The admins in my office frequently complain about the low RSVP rate to our meeting invites. We need RSVPs for catering and resource scheduling. We include notes in the invite about the importance of head count, yet so many of our lunch meetings are standing room only and a shortage of food or our busy season meals are cancelled due to lack of acceptances.

Are they ignoring us? How hard is it to reply to an invite? What are we, chopped liver?

Sound familiar?

My eyes were unexpectedly opened at a regional meeting yesterday: more than half of the attendees admitted they routinely use the Accept but do not send a Response in Outlook because they didn’t want to clog up the meeting organizer’s inbox with responses. In Outlook 2016, using this option appears to the meeting organizer as no response.

I told the group as much and every jaw in the room dropped. Once jaws were closed, people started conducting Outlook tests because they didn’t believe me. Jaws dropped a second time.

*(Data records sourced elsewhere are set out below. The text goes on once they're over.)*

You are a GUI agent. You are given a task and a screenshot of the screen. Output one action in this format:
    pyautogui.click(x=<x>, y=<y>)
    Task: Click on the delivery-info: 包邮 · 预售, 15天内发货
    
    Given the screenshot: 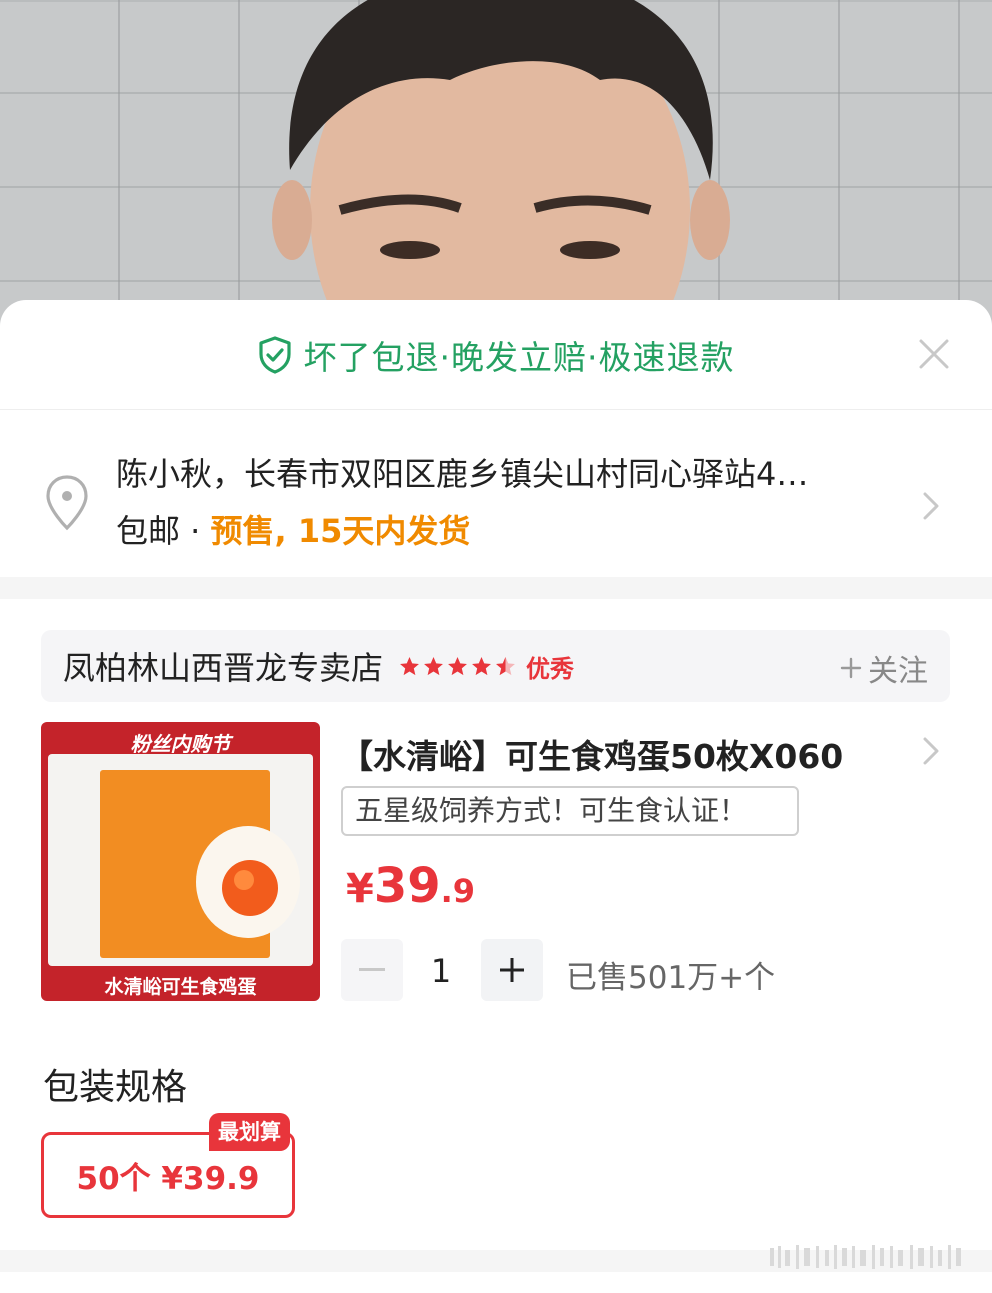 What is the action you would take?
    pyautogui.click(x=293, y=529)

Here are screenshots from my Outlook test. The first two screen shots are from my view as meeting organizer and the third image is from the attendee who chose accept but do not send response to the invite.

  • Image 1 shows the invite where I provided instructions as to how each person should reply to the invite
  • Image 2 is the meeting organizer view that shows Tracking, taken after both people responded (Cora told me when she replied)
  • Cora’s view of the invite, which shows on her calendar as accepted

If you’re in the Why Don’t They RSVP boat, you might consider adding a note in the invite asking people to send a response, whether they accept or decline.